=== Task description ===
When you reach the line containing "Switch to Trade History tab" in the records below, start copying exactly, and stop once you have copied the line containing "980x551 pixels.".

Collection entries

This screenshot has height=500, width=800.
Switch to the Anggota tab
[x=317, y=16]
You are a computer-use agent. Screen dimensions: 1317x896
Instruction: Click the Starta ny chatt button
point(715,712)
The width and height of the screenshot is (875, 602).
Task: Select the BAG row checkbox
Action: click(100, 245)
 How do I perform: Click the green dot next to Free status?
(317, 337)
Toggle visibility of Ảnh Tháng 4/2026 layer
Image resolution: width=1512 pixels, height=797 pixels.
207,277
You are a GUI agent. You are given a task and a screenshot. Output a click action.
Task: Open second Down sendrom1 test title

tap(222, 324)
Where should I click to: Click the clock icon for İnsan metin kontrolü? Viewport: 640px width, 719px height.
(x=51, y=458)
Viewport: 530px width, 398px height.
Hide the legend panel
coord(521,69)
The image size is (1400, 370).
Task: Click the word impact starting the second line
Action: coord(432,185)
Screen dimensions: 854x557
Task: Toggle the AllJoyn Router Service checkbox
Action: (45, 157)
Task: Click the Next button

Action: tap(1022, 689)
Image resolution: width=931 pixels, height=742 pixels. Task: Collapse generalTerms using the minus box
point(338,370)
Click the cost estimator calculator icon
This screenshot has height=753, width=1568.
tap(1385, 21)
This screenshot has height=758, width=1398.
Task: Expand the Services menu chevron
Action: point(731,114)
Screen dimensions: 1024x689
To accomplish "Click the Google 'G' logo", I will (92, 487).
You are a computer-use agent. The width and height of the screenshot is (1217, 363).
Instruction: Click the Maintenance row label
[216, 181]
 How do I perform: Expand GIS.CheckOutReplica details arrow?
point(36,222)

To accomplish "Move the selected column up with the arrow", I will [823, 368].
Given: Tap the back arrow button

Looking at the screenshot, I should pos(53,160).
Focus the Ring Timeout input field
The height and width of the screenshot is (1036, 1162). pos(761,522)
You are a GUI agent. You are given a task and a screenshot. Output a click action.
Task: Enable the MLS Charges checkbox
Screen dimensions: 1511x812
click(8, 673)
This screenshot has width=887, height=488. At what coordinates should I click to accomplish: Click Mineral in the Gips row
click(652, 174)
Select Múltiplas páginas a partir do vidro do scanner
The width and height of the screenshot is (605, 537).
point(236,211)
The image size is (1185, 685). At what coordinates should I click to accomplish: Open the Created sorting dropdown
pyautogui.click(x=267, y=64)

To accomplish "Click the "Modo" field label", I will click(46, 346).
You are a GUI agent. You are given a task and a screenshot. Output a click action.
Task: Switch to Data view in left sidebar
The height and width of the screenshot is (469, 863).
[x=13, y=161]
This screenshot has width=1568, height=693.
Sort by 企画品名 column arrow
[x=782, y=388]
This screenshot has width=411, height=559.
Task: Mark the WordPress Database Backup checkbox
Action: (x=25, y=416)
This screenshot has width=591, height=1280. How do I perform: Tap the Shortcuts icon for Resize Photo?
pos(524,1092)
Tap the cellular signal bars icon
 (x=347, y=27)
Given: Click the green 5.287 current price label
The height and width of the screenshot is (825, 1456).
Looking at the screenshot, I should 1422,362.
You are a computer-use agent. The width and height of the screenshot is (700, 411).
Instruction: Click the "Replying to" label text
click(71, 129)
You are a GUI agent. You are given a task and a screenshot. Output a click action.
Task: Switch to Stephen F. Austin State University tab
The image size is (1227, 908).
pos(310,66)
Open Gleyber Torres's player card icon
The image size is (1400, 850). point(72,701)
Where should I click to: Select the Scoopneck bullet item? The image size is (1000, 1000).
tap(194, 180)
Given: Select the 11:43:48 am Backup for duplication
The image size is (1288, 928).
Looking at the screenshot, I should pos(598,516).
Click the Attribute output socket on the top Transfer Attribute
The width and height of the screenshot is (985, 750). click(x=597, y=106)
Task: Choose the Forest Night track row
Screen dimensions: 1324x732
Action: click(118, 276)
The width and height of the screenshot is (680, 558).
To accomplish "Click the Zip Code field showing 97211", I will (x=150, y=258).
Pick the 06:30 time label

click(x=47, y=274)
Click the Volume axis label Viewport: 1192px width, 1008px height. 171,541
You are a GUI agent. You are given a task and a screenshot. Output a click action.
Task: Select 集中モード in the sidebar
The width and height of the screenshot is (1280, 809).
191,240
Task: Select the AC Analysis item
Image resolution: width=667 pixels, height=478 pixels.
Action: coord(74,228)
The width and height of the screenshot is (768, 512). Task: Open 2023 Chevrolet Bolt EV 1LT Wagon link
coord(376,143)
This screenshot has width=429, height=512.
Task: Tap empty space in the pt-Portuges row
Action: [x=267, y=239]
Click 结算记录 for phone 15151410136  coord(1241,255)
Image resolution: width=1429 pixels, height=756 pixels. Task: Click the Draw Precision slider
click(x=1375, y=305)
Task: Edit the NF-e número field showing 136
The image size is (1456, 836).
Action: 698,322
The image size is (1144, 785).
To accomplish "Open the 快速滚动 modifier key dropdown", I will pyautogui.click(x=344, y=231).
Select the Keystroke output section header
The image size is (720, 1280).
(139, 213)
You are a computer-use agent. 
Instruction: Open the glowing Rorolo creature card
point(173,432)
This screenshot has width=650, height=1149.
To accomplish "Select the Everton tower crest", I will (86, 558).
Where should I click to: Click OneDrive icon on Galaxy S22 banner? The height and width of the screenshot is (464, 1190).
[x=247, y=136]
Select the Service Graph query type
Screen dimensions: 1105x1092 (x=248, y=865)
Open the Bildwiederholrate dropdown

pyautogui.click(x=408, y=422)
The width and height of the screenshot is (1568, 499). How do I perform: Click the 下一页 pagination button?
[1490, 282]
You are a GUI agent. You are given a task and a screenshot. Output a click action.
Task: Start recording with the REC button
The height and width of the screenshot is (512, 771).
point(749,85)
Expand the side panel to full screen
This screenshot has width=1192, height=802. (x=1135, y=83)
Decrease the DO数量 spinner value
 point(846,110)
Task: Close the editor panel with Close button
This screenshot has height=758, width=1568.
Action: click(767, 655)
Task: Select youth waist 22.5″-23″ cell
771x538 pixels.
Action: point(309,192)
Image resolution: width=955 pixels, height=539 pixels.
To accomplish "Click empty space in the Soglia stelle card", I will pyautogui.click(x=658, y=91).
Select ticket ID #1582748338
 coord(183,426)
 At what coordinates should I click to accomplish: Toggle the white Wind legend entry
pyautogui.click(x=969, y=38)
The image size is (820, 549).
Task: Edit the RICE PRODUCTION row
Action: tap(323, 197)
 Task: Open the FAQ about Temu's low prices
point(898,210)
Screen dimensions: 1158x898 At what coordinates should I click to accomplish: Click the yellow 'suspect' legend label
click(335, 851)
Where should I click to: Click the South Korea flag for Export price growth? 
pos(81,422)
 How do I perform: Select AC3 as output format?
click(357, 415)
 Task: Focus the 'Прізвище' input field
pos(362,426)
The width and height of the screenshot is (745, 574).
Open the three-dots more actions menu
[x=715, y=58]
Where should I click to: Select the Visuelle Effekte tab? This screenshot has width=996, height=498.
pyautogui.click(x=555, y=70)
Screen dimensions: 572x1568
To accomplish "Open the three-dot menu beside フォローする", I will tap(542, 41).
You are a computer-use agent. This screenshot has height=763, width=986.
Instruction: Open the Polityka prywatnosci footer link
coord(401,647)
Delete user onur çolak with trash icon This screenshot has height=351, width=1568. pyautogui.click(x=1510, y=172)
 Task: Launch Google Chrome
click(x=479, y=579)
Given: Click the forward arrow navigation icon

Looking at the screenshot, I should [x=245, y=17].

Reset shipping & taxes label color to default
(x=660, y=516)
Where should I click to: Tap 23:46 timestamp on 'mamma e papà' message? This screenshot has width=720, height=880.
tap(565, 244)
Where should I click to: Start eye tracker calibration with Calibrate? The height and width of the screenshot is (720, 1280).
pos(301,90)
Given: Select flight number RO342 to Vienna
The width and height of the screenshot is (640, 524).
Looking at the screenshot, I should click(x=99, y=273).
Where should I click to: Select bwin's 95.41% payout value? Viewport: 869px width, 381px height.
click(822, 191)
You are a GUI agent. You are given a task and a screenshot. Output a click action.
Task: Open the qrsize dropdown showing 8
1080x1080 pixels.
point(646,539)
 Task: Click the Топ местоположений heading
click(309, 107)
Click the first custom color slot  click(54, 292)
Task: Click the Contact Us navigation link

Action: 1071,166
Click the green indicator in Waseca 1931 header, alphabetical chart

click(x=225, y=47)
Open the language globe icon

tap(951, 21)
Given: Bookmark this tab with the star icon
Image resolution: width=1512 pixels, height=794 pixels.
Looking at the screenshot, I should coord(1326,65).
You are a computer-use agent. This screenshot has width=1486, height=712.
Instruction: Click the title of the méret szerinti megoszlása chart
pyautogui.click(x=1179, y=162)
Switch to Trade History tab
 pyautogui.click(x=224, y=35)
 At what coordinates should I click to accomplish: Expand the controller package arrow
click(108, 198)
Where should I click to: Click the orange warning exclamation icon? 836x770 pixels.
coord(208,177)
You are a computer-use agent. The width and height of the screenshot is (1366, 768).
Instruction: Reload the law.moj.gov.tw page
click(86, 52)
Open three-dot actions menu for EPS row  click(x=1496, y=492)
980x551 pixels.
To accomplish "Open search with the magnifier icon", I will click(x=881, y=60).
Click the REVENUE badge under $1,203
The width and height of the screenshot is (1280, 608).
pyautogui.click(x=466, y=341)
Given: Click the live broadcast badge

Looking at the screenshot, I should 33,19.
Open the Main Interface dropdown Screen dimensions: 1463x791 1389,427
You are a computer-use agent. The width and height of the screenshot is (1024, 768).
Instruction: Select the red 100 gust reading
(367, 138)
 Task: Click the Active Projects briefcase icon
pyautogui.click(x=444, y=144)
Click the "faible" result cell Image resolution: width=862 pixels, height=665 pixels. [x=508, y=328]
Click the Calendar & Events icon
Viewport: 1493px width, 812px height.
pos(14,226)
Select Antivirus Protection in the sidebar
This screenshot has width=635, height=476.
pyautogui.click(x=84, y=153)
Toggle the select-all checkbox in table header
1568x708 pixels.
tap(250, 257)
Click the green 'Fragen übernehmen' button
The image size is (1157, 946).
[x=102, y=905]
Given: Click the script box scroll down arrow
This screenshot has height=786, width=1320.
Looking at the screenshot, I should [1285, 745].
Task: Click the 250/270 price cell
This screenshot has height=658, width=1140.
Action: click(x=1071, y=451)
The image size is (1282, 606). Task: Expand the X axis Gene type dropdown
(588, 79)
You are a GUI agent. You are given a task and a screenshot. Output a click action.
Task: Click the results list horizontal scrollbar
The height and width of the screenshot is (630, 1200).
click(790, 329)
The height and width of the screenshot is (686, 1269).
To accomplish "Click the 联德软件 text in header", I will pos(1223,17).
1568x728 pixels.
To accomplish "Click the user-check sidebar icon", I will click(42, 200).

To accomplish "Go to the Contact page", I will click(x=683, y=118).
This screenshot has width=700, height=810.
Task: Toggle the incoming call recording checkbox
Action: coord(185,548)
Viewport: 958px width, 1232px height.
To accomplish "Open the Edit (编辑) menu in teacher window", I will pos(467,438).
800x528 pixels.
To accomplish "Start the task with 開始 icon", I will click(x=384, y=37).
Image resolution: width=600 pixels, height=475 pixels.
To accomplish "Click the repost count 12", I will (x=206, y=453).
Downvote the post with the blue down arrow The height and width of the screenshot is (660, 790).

=== Exercise output ===
Switch to Trade History tab
 pyautogui.click(x=224, y=35)
 At what coordinates should I click to accomplish: Expand the controller package arrow
click(108, 198)
Where should I click to: Click the orange warning exclamation icon? 836x770 pixels.
coord(208,177)
You are a computer-use agent. The width and height of the screenshot is (1366, 768).
Instruction: Reload the law.moj.gov.tw page
click(86, 52)
Open three-dot actions menu for EPS row  click(x=1496, y=492)
980x551 pixels.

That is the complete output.